Lo digo porque a menudo nosotros los católicos resbalamos en el moralismo criticando el dinero… sobre todo el de los otros, e invitando a la generosidad… también la de los otros. Jesús, en cambio, ama al hombre rico, lo mira con ternura, ve en él una gran fuerza y la posibilidad de crecer en la fe. Le pide librarse de todo para tener más, le pide que haga la mejor inversión de su vida.

Jesús frecuenta tanto a personas ricas como a personas pobres, porque es libre. Pero él nos advierte a nosotros, sus discípulos, que la riqueza es peligrosa porque promete lo que no puede mantener de ningún modo. Jesús nos dice que la riqueza puede engañarnos, puede hacer fracasar una vida miserablemente; que la plenitud está en otro sitio, no en la fugaz emoción de haber realizado el sueño de poseer aquello que anhelo como si se tratara de un juguete precioso.

Pero tampoco la pobreza es deseable, porque la miseria no acerca a Dios, sino que puede precipitar a uno en la desesperación.

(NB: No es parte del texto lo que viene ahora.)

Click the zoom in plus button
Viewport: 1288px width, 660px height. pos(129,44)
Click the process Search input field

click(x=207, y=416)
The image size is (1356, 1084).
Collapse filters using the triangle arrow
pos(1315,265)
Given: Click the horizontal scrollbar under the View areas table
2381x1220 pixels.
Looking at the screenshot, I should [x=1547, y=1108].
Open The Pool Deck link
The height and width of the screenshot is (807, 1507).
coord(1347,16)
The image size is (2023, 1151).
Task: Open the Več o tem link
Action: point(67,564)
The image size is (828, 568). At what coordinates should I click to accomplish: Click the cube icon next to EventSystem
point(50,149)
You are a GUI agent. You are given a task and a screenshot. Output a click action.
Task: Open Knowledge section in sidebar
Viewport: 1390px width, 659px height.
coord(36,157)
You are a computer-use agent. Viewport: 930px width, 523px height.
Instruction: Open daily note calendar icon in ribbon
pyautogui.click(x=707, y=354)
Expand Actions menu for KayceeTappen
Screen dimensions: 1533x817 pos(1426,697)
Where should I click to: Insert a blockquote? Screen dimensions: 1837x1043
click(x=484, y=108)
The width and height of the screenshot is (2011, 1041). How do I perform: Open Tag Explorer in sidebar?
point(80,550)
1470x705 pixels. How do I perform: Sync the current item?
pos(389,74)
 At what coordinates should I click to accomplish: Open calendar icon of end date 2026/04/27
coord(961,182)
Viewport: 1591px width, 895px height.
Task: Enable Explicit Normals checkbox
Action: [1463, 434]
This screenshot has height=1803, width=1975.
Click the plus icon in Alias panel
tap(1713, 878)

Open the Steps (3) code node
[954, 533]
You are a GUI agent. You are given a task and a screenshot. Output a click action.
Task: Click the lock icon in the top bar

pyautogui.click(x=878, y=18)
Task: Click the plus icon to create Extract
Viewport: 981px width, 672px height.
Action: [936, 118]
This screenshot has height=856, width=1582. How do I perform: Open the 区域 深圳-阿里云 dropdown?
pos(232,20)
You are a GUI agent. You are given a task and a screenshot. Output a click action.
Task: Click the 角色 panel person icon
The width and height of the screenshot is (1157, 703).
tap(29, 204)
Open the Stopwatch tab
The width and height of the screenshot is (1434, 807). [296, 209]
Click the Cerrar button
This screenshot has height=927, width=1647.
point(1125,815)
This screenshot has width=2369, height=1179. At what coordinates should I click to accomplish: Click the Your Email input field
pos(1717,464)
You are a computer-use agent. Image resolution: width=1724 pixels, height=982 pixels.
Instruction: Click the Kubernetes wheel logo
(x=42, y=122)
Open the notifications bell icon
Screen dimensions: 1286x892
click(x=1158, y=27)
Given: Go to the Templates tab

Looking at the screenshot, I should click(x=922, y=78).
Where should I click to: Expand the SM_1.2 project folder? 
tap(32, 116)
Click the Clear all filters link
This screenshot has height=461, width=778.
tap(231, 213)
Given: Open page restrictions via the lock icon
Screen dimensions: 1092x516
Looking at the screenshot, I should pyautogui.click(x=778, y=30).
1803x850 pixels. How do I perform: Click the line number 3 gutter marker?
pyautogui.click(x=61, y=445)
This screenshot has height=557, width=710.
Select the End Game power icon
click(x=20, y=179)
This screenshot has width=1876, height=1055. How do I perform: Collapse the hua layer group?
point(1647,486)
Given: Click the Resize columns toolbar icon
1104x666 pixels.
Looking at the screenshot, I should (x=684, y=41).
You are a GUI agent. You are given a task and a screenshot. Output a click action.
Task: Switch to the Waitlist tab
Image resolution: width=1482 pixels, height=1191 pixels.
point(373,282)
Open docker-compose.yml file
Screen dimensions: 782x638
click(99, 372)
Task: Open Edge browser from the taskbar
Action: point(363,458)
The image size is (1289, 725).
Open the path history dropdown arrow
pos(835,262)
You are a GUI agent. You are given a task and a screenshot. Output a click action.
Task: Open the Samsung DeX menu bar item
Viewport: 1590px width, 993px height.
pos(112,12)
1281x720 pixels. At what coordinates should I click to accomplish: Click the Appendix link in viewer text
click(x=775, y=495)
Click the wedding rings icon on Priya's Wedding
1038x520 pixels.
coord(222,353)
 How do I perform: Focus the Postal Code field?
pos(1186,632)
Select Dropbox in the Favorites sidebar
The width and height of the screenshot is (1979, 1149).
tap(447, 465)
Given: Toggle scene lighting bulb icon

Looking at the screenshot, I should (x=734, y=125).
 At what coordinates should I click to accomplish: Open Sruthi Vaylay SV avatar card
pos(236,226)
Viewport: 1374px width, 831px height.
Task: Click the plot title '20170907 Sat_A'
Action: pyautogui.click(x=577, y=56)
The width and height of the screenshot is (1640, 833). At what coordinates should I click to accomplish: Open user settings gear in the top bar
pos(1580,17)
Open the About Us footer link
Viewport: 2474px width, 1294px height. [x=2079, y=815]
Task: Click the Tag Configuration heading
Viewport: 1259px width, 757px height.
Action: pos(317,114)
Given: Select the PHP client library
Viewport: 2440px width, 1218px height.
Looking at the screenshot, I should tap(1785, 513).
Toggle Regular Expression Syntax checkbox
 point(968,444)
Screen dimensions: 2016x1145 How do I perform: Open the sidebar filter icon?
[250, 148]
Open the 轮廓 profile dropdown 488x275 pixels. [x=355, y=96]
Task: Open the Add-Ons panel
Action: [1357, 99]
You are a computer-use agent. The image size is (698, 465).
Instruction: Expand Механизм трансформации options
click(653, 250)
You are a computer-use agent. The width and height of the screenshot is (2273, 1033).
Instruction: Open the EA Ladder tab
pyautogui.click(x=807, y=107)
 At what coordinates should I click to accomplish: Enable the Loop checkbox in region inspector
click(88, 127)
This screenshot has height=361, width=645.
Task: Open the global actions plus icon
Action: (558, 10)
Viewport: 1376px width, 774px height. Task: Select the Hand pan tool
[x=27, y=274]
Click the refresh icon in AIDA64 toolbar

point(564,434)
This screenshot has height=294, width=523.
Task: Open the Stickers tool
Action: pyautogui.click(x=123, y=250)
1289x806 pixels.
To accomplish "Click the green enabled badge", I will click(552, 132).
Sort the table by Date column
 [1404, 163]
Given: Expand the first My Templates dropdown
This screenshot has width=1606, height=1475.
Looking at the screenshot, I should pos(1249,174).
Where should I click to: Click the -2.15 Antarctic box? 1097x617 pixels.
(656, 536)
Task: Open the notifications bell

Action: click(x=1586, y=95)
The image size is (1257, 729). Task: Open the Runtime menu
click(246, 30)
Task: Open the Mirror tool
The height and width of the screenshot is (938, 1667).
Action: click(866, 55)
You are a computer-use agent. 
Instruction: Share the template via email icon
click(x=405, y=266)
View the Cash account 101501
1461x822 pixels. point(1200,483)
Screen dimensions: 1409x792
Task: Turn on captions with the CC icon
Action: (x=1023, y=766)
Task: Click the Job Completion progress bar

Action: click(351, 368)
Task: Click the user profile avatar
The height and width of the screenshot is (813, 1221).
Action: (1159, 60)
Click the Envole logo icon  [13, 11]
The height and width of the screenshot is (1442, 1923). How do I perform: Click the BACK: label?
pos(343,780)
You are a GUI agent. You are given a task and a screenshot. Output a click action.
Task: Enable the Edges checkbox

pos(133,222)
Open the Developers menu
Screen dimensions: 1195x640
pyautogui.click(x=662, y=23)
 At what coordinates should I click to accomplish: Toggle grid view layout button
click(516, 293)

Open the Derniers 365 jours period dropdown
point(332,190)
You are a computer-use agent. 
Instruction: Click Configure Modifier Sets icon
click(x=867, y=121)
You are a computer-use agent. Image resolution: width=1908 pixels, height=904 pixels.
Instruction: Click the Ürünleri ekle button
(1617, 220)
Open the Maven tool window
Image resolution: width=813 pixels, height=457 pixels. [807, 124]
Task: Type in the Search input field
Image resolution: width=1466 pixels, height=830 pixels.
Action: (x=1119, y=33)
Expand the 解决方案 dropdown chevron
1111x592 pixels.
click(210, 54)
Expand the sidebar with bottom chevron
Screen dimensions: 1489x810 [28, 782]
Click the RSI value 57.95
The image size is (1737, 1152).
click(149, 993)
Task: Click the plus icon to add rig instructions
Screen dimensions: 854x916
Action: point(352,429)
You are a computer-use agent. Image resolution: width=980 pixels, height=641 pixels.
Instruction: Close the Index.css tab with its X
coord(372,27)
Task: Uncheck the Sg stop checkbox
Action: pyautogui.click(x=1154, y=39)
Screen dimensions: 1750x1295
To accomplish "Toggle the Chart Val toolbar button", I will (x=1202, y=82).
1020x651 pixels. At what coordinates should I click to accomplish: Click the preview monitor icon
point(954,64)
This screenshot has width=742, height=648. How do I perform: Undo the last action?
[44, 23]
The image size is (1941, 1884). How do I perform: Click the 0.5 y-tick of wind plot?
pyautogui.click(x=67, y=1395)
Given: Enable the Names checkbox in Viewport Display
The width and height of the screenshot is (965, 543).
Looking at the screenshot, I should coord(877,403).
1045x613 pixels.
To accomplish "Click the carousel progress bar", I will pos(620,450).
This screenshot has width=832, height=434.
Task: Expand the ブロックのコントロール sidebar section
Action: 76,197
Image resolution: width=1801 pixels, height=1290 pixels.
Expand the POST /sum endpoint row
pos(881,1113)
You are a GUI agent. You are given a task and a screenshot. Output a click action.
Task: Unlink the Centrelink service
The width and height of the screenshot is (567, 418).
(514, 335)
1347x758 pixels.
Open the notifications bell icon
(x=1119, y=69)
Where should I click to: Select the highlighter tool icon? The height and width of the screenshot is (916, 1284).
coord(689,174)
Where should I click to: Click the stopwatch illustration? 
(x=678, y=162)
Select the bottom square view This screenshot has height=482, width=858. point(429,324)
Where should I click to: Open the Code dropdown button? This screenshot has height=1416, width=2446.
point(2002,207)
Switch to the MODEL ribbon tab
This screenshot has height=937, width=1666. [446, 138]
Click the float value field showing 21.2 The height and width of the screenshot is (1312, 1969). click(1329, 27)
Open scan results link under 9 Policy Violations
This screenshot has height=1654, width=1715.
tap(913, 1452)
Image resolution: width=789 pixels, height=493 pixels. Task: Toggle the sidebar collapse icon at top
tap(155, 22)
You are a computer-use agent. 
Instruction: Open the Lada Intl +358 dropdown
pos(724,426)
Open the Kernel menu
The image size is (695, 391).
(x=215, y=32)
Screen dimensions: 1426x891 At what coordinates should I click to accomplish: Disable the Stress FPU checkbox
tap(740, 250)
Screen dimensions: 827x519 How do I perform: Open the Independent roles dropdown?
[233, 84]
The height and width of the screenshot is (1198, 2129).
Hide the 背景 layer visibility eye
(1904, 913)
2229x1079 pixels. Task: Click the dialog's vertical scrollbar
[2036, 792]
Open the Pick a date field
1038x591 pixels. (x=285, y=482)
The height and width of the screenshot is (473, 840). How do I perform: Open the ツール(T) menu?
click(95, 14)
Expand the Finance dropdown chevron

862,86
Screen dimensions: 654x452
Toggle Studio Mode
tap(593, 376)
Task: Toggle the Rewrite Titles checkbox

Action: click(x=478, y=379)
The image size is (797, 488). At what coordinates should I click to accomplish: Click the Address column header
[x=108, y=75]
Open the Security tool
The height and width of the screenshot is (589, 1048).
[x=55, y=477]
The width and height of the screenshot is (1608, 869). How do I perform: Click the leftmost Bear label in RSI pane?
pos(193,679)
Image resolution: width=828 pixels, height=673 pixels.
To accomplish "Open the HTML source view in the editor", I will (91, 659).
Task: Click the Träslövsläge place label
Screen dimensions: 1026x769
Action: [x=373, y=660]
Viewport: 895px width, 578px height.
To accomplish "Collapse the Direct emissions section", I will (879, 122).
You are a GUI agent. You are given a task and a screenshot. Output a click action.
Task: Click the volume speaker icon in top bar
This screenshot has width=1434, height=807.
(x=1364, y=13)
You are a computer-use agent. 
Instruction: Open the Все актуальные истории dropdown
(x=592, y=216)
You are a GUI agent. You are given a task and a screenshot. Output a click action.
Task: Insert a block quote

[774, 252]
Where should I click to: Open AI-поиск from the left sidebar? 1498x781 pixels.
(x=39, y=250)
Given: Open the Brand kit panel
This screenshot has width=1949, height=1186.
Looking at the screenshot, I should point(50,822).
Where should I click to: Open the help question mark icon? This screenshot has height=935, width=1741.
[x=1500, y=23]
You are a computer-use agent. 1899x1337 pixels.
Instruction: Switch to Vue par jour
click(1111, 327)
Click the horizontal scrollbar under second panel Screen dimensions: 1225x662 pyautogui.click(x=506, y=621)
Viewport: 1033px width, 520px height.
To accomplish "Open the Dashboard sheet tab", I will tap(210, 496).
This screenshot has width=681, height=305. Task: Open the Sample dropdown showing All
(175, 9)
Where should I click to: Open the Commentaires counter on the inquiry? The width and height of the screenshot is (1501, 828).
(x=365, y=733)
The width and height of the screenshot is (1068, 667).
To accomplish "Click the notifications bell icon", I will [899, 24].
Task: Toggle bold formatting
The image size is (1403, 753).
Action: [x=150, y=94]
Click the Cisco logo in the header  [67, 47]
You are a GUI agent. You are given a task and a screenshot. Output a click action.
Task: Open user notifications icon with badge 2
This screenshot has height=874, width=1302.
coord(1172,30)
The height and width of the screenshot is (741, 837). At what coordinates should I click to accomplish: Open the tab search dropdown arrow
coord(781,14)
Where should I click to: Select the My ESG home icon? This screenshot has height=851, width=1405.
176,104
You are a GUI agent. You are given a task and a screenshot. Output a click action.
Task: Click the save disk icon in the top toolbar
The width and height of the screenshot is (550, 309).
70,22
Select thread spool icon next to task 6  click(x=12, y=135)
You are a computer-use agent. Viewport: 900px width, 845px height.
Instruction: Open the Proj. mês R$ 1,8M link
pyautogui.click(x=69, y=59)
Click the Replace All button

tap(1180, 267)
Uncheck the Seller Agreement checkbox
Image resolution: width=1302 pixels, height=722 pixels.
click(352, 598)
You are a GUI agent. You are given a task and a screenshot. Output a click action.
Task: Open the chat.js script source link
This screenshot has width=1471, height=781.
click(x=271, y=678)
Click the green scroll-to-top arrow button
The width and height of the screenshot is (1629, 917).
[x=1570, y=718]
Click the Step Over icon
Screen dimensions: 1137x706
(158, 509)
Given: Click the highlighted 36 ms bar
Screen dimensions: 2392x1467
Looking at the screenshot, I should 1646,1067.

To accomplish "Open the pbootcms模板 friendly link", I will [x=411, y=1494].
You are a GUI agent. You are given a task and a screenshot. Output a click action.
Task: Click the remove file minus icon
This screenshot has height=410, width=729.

Por tanto, el Señor nos pide tener un corazón libre y solidario. La pobreza bienaventurada es la que los discípulos del Señor elegimos porque nos es insoportable ver a un hermano en la miseria. Eso sí. De esos pobres es el Reino de los Cielos.

 Diferentes

Una vez más el Señor nos pide ser diferentes. Aquello de “entre vosotros no sea así”, en este caso, se trata de elegir compartir desde una vida austera; de socorrer toda pobreza, y de contentarse con tener lo necesario, sin acabar destrozados en la espiral de la codicia. Sobre todo, en estos tiempos de delirio del consumismo, de la banalidad y del despilfarro.

Las noticias que, últimamente y desde hace ya demasiado tiempo, nos asaetean con quienes ofensivamente usan el dinero público en beneficio propio, con quienes evaden y defraudan, con quienes usando la política mezquinamente y de manera perversa, nos han de convocar más que nunca a ejercitar en nuestras vidas los principios de la honestidad y la solidaridad.

Dios se pone de parte de los últimos, de los enfermos, de los parados, de los pobres. También nosotros, día a día, estamos llamados a ser transparentes y honestos tanto en lo pequeño como en lo grande. Cada uno según sus obligaciones.

Honestidad, limosna, cooperación, regalo, compartir son aún los protagonistas de una sana vida de discípulo, sin afanarse por acumular, sino encomendándose conscientemente y confiando en el Dios que viste con esplendor la hierba del campo.

Esta lógica tiene que empapar también las relaciones en las comunidades cristianas, en las que el dinero que ha de servir al anuncio del evangelio sin opacidades y sin ambigüedad. Si formamos parte de una comunidad también hemos de mantenerla económicamente, pidiendo y ofreciendo transparencia, orientando las diversas opciones al servicio del anuncio del evangelio.

Ojalá que, entre nosotros, en nuestras iglesias, en nuestras opciones de vida, prevalezca siempre la generosidad y la confianza en la Providencia, frente al cálculo que empaña la libertad que hemos de tener respecto a lo que poseemos, porque todo es don de Dios. Nosotros sólo somos administradores, no propietarios.

Por tanto, hagámonos donación, hagamos de nuestra vida un regalo y obtendremos misteriosamente el ciento por uno. Es lo que Pedro, y tantos otros que siguieron al Señor, han experimentado en sus vidas. ¡Que ésta sea también nuestra experiencia!